You may be able to open it to a wider audience and use it as a cybersecurity awareness refresher for those who have not had a refill recently. Having more people in the room than just the new entrees reinforces that cyber security is not something that is mentioned during the first week of employment and then ignored.
Have them sign that they understand what is required of them and that they will follow your policies.
Sex: Make it normal
Keep track of cyber security awareness training and make sure everyone is cycling through it. Then repeat, at an absolute minimum, annually.
Make data protection and cyber security a standing agenda at management and board meetings. It is not a supplement to IT, it is a separate set of measures that manage risks. Just as you have sprinklers, fire drills and fire insurance to mitigate fire risks, you need measures to deal with cyber threats. Examine whether your defense is still appropriate and effective, and review and account for any security or data protection incidents.
Plan and adopt dry runs of your infringement handling procedures and security incidents. You do not wait until the ship has a hole to repeat your lifeboat plane. Create a fictitious incident and let your teams treat it as if it were real. Then close any shortcomings that the dry run revealed.
Seven: Choose the low-hanging fruit
Make the first steps the easy ones. They will still have a big impact on raising your cybersecurity field and will get employees used to integrating security-centric activities into their routines.
- Do not let anyone share passwords.
- Do not allow any third party to access your company’s Wi-Fi. Have a guest Wi-Fi network that goes directly to the internet. They do not have to be in your network; they just need to get their email. You may not even need to buy equipment to do so, your current hardware may already support this.
- All passwords must be unique and must not be passwords already used elsewhere.
- Set password complexity rules and enforce them.
- If people have too many passwords to remember, choose and market a company-sanctioned password manager.
- Use two-factor authentication whenever possible.
- Provide training in identifying phishing, spearfishing and other e-mail threats.
- Provide training to help staff discover and avoid social technology.
- Ensure that all operating systems and applications are within the manufacturer’s support lifecycle.
- Apply all security updates to servers and computers, as well as to network devices such as routers, switches, and firewalls.
- Implement secure disposal of retired IT equipment and obtain certificates for data cleaning.
When a basic frame is in place, the more complex layers will form the basis of the seating.
Eight: Measure and report
Build good cybersecurity practices in your personnel evaluation or performance review programs.
Collect and present statistics on an instrument panel aimed at the workforce.
Provide an easy way to report problems and encourage staff to identify suspected vulnerabilities in your system.
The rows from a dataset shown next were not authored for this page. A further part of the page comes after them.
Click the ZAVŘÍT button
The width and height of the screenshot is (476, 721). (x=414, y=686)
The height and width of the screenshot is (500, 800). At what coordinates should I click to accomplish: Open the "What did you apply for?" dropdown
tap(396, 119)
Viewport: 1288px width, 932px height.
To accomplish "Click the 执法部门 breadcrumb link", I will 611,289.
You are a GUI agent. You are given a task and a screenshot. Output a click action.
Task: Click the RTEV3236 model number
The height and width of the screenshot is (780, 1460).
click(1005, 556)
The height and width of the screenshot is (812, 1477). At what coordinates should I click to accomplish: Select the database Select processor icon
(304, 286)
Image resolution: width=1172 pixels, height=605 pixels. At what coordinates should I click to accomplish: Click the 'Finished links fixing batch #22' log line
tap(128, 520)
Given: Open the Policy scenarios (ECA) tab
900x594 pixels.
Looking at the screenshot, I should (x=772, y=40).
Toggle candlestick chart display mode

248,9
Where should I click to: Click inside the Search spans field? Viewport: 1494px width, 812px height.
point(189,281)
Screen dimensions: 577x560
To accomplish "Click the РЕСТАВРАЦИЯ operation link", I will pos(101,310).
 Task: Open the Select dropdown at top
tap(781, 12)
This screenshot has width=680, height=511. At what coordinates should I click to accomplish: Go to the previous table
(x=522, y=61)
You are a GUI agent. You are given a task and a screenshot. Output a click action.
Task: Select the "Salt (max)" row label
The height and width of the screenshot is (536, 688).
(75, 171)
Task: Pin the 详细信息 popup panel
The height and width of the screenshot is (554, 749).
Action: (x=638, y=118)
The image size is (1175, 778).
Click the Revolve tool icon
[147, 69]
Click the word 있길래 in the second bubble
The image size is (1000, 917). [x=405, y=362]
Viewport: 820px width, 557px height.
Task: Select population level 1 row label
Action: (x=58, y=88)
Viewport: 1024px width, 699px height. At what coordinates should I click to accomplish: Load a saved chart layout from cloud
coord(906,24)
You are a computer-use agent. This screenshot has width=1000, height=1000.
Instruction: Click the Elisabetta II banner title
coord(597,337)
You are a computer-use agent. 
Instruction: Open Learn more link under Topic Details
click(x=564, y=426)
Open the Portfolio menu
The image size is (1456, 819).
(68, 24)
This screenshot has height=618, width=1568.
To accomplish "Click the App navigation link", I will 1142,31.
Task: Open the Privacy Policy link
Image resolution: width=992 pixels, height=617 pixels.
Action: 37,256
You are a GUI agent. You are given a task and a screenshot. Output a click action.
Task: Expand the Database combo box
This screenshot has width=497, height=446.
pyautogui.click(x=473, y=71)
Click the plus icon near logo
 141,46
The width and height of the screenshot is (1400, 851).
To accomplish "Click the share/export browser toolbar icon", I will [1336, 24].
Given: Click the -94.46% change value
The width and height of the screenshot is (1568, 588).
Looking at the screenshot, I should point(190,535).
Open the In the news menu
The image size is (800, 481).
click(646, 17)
A small monthly fee for someone who discovers a potential security risk, or suggests an improvement, is a great way to get people involved.
Conduct regular testing of staff sensitivity. Benign phishing attacks and USB drops are a good way to identify staff who need to have their training completed, or that a procedure needs to be updated, clarified or strengthened.
Remember to report on the most improved department so that when tailors move up the rankings, they get recognition. If you do not want to rank departments on a league table, use their scores to move them to regions on a traffic light system. Everyone should aim to be in the green.
Also report on actions taken by the organization, such as the number of days since the last penetration test, the number of problems identified and how many of these issues have been addressed. In this way, you represent a snapshot of the organization’s and your staff’s joint efforts.